La justice, parlons-en !
Par Abdelkader S. – «Face à de graves allégations portées contre l’institution judiciaire, j’invite le ministre de la Justice à monter au créneau pour porter secours à cette institution trop souvent diffamée, outragée et parfois même martyrisée par ceux qui veulent la justice mais ne respectent pas le droit. Il est temps de remettre les pendules à l’heure avec les armes républicaines». Dixit notre ami L’hadi.
Prise dans l’abstrait, cette sentence peut être perçue comme une logique implacable. Mais, adaptée à la réalité algérienne présente, elle paraît tellement bancale, voire malséante, diront les plus blasés.
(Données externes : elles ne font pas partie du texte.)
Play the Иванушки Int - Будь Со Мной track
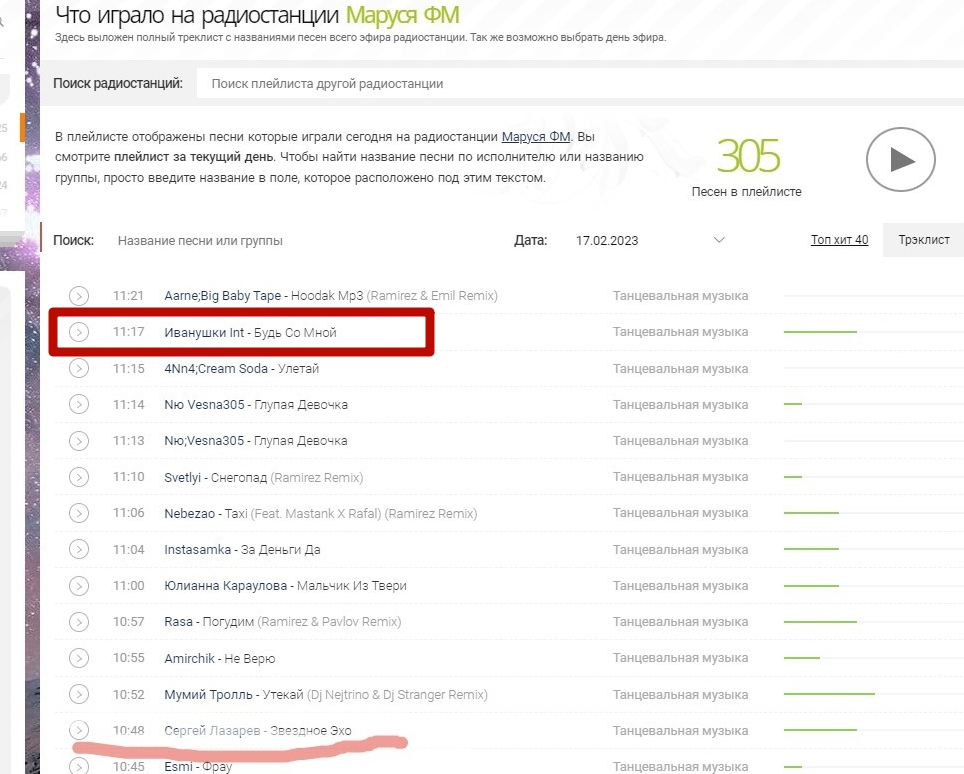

Il n’est pas question ici de défendre spécialement Karim Tabbou dont les penchants et l’obédience sont loin de refléter l’Algérie à laquelle nous aspirons ; celle de la démocratie vraie, réellement affranchie de l’intégrisme islamiste que ce thuriféraire nostalgique de l’abomination de Sant’Egidio s’échine à réhabiliter.
Rien ne nous associe à Karim Tabbou dont nous dénonçons pourtant l’emprisonnement arbitraire et l’injustice dont il est victime. Le drame dans cette tragi-comédie qui se joue sous nos yeux depuis que Gaïd-Salah et sa clique ont volé le pouvoir au peuple après que ce dernier eut réussi à faire détrôner le président-roi Bouteflika, c’est cette malencontreuse tendance préméditée à ne pas séparer le grain de l’ivraie, à ne pas faire preuve de discernement, à vouloir vaille que vaille assimiler la crise actuelle à la décennie noire et à persévérer aveuglément ou par calcul malsain sur la voie tracée par les zélotes du «qui tue qui» en se fourvoyant dans une comparaison qui n’a guère lieu d’être. Si l’ANP est et sera toujours l’armée du peuple, l’état-major d’aujourd’hui n’est pas celui d’hier.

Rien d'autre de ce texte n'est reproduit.